KENNEWICK -- Nervous energy abounded at the far end of the Benton County Fairgrounds on Tuesday morning.
Youngsters and their horses were lined up in a large show ring. Horses whinnied and shifted from side to side. Kids held fast to lead ropes, trying hard to keep their steeds positioned just so for the judges.
It was day one of the 4-H and FFA horse performance competition and everyone was slightly on edge.
Everyone except a petite young woman and her giant sorrel gelding. The woman loosely held the slack lead rope. The horse towered over her -- motionless and unfazed by the palpable tension in the ring.
The two oozed confidence.
Both have changed a lot during the past six years and now are the most decorated pair in local 4-H history.
Kelsey Cook, an 18-year-old from Burbank, has collected four gold medals with Mighty Joe Titan, her 10-year-old gelding. No other Tri-City girl hasgarnered as many of the awards since anyone around here can remember.
Gold medals in 4-H aren't awarded for simply winning an event. They're more like belts in karate -- they show a level of personal accomplishment on their own, not as compared to other competitors.
Kelsey has won that award in four categories -- showmanship, bareback, hunt seat and stock seat.
Showmanship -- the event held at the fairgrounds Tuesday morning -- features kids leading horses with halters and ropes. Kids ride their horses in the other three categories, which differ in tack as well as style of riding.
Getting a medal is a lengthy process that starts with collecting qualifying points. Then riders can ask to be judged for medals, starting with bronze. Each level requires harder routines that show the rider's control of the horse.

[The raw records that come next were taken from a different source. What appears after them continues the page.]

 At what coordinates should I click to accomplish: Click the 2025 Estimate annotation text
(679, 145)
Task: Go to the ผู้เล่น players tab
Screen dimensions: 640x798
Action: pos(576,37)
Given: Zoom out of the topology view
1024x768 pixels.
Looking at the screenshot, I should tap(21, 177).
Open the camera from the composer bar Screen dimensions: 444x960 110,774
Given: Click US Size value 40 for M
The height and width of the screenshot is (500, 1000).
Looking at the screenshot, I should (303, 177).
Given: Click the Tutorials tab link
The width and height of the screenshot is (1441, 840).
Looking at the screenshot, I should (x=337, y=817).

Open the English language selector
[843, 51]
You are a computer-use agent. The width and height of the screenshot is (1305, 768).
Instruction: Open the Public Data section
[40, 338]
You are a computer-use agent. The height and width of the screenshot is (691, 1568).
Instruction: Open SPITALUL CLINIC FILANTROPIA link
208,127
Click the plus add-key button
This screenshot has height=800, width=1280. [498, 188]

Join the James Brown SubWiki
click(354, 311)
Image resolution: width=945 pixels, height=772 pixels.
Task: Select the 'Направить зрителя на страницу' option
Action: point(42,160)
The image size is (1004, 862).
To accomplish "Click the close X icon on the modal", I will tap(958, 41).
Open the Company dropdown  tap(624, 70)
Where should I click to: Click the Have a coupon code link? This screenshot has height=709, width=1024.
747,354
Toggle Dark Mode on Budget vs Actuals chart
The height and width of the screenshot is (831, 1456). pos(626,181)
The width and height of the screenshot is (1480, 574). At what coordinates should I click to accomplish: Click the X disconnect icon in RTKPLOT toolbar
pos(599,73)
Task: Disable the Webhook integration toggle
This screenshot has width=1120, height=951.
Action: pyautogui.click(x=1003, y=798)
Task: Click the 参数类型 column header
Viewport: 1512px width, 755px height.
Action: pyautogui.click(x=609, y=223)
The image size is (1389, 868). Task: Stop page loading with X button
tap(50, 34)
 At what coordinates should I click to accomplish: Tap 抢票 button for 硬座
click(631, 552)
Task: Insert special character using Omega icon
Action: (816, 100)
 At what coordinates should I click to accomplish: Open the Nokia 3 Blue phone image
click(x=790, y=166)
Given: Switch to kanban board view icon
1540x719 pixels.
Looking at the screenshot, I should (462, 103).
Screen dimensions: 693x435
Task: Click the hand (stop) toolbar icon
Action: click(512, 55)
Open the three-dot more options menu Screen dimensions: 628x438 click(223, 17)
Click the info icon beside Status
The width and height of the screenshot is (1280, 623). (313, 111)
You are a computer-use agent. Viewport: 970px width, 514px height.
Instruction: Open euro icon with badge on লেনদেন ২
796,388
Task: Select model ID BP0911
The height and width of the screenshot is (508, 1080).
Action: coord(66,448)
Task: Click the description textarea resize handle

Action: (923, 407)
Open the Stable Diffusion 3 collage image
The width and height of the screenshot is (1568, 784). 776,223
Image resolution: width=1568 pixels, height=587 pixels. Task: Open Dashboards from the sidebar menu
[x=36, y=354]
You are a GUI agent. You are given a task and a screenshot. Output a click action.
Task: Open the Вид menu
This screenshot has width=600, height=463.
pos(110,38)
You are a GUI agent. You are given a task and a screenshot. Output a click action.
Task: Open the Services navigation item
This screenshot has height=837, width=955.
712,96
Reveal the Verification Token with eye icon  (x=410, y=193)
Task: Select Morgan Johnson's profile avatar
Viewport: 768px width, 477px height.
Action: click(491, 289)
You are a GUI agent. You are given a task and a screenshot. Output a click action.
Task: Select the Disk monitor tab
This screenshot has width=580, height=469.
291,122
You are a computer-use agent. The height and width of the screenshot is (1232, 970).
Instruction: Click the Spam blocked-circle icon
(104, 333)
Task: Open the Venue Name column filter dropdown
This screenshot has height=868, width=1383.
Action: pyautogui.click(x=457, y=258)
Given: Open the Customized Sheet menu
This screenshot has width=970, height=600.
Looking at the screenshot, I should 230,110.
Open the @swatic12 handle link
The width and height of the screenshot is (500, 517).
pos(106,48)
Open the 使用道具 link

To get the gold medal, the young rider must choreograph a routine -- pick the music and the patterns to ride in the arena.
Kelsey is the first girl around here to successfully do so in four categories in at least 25 years, said Leota Hallyburton, the superintendent of the local 4-H horse department.
One girl got three gold medals about seven years ago, Hallyburton said. But mostly, kids are thrilled to just get one.
Kelsey and Titan just collected their fourth last week in showmanship -- leading the horse.
Except Kelsey wasn't actually leading Titan the whole time, at least not with a rope. About halfway through her routine, she unhooked Titan and directed him through turns and stops using only body language and hand signals.
The 1,300-pound animal followed the woman's every move.
That was a big change from when she got him six years ago. "He was a bully," Kelsey said. "I was kind of scared of him at first."
Kelsey has to stand up real straight to be 5 feet tall. Titan is just over 16 hands, which means he is 51/2 feet at this withers. When he stands alert, his head is somewhere north of 6 feet.
Titan's hindquarters and shoulders are thick with muscle; his chest is deep. And he's the dominant type, Kelsey said.
He wanted no part of performing in a ring when she got him. He bucked high enough with the then-13-year-old on his back to amaze seasoned horse people.
And he bit. Not viciously -- he just nipped enough to let it be known he wouldn't be bossed around, Kelsey said.
"There were times when I wanted to sell him," she said with a laugh. "He was a pain in the butt."
Instead, her father, Brent, who is a professional dog trainer, fashioned a muzzle for Titan.
And Kelsey learned the principles of natural horsemanship. That training philosophy is all about being connected with your horse and building mutual respect, Kelsey said.
There is no punishment, at least not in the sense of striking or yelling at the horse. It's all about horse psychology.
"Whenever he tried to bite, I'd make him work," Kelsey said. "If he left me alone, he could rest."
Titan quickly learned that biting was not in his best interest. And over time, he learned to trust the small woman by his side to be his leader.
The hands-off routine last week showed how much the two had learned about each other. And how much Kelsey had gained from the experience.
"I trusted Titan to follow my lead," Kelsey said. "I have a lot more confidence in myself and gave more confidence to my horse."
Kelsey and Titan took first in one event Tuesday and third in another. The two will be competing at the fairgrounds all week.